_Stored data_
★ ★ ★ ★

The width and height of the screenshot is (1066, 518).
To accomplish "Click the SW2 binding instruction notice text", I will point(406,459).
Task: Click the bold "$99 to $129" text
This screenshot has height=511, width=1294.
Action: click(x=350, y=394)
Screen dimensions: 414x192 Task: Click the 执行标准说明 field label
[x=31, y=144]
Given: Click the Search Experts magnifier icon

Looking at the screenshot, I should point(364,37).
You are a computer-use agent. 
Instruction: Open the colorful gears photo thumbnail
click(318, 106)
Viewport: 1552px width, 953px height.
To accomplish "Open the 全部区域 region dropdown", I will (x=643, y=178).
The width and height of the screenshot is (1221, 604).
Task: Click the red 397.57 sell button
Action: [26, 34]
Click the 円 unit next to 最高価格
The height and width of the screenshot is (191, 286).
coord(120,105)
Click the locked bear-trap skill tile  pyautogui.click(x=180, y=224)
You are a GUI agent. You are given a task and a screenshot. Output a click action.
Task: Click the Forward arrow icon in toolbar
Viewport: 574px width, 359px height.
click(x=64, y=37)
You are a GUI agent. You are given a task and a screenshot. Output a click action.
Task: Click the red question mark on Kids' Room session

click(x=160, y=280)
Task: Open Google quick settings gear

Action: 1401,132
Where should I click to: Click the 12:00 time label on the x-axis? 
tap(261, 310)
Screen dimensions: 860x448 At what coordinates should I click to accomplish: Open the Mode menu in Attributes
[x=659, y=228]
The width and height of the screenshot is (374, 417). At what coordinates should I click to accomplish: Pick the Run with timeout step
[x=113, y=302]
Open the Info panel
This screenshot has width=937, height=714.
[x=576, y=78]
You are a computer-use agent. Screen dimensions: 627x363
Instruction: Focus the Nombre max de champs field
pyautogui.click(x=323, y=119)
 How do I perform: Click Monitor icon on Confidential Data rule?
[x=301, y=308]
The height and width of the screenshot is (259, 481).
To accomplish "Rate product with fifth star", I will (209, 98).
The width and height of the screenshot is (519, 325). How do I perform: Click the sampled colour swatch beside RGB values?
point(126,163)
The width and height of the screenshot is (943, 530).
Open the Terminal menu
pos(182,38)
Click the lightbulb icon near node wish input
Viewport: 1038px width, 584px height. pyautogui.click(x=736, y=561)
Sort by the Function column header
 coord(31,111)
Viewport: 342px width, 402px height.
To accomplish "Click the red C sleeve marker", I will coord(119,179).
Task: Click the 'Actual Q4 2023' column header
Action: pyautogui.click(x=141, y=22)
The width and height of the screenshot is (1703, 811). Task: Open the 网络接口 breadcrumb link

★ ★ ★ ★

_Description of the task_
Could you express the entries from their start through the line containing "click(x=64, y=37)" as a Markdown table, numbering each row under Row and putting its text under Line, with blank lines left out?

_Response to this task_
| Row | Line |
|---|---|
| 1 | The width and height of the screenshot is (1066, 518). |
| 2 | To accomplish "Click the SW2 binding instruction notice text", I will point(406,459). |
| 3 | Task: Click the bold "$99 to $129" text |
| 4 | This screenshot has height=511, width=1294. |
| 5 | Action: click(x=350, y=394) |
| 6 | Screen dimensions: 414x192 Task: Click the 执行标准说明 field label |
| 7 | [x=31, y=144] |
| 8 | Given: Click the Search Experts magnifier icon |
| 9 | Looking at the screenshot, I should point(364,37). |
| 10 | You are a computer-use agent.  |
| 11 | Instruction: Open the colorful gears photo thumbnail |
| 12 | click(318, 106) |
| 13 | Viewport: 1552px width, 953px height. |
| 14 | To accomplish "Open the 全部区域 region dropdown", I will (x=643, y=178). |
| 15 | The width and height of the screenshot is (1221, 604). |
| 16 | Task: Click the red 397.57 sell button |
| 17 | Action: [26, 34] |
| 18 | Click the 円 unit next to 最高価格 |
| 19 | The height and width of the screenshot is (191, 286). |
| 20 | coord(120,105) |
| 21 | Click the locked bear-trap skill tile  pyautogui.click(x=180, y=224) |
| 22 | You are a GUI agent. You are given a task and a screenshot. Output a click action. |
| 23 | Task: Click the Forward arrow icon in toolbar |
| 24 | Viewport: 574px width, 359px height. |
| 25 | click(x=64, y=37) |